Archive for the 'nokia' Category

Nokia Trends Lab @ AB

This Friday in the Ancienne Belgique: Nokia Trends Lab with Shameboy. There was a remix contest for a Shameboy song and it was won by Pieter Santens. I also downloaded the tracks last week and thought I’d use Acid Express to make a quick remix. But I quickly realized that I was so used to using the full version of Acid that going back to Express was like stepping from a Saab onto a scooter and still trying to hit the highway. So I stopped. Unfortunately I can’t find the winning remix on the Lab site.

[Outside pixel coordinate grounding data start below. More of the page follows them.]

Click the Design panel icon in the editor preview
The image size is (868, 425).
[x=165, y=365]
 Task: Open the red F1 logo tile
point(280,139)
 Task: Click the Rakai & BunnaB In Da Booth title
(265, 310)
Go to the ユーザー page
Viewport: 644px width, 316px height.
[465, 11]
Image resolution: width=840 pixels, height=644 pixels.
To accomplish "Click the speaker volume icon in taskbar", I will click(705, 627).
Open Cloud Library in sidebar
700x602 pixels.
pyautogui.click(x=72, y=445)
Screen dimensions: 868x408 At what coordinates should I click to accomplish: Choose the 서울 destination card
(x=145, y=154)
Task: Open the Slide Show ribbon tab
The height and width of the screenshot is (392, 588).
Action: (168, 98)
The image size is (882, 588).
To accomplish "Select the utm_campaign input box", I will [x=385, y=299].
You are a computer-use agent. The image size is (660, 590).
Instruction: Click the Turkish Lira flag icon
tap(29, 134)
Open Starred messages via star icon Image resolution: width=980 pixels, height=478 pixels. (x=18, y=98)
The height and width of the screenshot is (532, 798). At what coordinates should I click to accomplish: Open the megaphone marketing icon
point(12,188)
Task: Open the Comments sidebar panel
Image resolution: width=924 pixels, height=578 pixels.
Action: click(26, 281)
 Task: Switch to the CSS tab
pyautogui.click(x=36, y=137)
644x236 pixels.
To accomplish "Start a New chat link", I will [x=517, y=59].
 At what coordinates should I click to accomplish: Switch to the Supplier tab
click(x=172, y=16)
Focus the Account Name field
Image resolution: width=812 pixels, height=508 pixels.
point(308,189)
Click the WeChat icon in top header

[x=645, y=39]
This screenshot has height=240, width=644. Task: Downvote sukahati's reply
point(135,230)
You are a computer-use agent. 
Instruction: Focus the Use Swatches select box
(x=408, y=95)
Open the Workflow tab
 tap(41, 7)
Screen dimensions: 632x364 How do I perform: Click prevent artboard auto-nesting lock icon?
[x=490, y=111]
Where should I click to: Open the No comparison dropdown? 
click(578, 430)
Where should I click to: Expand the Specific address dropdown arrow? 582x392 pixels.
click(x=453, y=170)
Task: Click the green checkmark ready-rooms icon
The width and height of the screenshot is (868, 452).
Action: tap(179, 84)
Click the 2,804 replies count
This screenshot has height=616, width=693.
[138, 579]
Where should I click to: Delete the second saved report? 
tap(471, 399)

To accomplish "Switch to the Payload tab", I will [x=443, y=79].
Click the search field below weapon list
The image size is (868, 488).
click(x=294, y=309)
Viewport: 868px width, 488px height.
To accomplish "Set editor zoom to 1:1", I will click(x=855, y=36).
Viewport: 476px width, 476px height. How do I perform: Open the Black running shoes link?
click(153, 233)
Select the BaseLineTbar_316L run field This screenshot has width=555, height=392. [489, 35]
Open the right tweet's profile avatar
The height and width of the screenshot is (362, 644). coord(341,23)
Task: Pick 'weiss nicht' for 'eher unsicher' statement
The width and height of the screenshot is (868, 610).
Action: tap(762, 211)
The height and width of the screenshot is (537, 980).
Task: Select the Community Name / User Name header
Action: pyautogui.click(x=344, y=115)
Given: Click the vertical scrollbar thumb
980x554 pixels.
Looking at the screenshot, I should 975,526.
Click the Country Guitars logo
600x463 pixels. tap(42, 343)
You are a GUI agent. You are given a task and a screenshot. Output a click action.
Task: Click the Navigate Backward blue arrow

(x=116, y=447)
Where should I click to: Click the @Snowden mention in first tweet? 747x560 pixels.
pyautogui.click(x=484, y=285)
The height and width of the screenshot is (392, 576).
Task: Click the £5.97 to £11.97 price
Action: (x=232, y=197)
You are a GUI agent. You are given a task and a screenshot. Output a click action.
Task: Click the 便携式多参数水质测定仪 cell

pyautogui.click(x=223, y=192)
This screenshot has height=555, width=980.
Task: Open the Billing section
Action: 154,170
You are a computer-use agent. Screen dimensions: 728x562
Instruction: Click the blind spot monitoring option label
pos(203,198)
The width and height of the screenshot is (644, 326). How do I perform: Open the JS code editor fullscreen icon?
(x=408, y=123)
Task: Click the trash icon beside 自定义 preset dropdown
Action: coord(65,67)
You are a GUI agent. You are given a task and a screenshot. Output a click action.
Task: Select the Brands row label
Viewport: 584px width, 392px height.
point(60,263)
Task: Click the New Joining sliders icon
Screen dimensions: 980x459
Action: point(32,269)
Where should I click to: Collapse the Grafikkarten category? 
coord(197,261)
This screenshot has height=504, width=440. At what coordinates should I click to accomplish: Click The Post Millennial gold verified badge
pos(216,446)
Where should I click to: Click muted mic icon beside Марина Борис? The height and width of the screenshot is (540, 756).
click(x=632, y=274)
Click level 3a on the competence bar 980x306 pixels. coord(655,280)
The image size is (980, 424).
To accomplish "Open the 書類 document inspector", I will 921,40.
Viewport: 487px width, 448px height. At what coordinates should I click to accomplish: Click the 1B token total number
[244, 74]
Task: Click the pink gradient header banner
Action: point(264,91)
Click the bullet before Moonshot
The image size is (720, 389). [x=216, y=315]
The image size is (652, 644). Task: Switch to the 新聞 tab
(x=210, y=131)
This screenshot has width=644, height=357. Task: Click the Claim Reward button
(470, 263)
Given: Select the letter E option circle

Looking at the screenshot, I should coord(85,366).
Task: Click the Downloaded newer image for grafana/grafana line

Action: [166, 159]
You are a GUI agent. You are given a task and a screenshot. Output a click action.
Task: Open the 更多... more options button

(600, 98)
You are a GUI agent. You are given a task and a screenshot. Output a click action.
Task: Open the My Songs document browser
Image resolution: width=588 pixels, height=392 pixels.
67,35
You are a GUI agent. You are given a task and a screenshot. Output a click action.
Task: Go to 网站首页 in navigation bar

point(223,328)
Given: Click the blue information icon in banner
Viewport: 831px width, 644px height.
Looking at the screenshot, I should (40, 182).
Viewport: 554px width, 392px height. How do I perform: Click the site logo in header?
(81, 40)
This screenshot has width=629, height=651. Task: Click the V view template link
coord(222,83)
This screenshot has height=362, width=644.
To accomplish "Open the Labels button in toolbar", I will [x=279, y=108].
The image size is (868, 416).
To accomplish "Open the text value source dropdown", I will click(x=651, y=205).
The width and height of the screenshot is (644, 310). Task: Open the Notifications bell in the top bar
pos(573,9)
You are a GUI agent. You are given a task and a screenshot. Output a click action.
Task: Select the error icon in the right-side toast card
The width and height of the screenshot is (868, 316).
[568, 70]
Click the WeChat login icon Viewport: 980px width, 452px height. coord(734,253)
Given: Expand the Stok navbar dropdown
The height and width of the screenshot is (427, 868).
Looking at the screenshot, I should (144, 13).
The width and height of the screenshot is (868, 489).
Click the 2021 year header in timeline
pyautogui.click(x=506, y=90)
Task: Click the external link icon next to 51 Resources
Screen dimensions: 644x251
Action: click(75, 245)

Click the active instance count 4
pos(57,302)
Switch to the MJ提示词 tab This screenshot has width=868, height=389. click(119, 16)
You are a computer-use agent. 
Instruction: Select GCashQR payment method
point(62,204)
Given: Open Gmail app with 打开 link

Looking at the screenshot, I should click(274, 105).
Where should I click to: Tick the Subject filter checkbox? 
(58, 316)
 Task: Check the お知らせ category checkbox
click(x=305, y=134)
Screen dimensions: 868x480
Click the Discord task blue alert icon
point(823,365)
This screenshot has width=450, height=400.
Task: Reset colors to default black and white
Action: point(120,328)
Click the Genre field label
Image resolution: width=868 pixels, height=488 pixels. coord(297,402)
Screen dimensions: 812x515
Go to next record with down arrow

Nokia Trends Lab is a cutting-edge event which combines mobile phone technology with creative and experimental art. Shameboy will look for local talent to remix their single, ‘Splend It’ from their Heartcore album. As an exclusive to Nokia Trends Lab, Shameboy has allowed samples of ‘Splend It’ to be temporarily featured online. The participant who creates the most memorable and original remix will be invited by Shameboy to record the track in the studio on 4 May. The remix will debute at the Nokia Trends Lab event which takes place on Friday 9 May at the Ancienne Belgique in Brussels. The music video for the remix will be shot during the event, by young talents using Nokia N95 8GB. These young talents will also be selected through a Film Lab on the Nokia Trends Lab website. The music video will then be aired on JIM.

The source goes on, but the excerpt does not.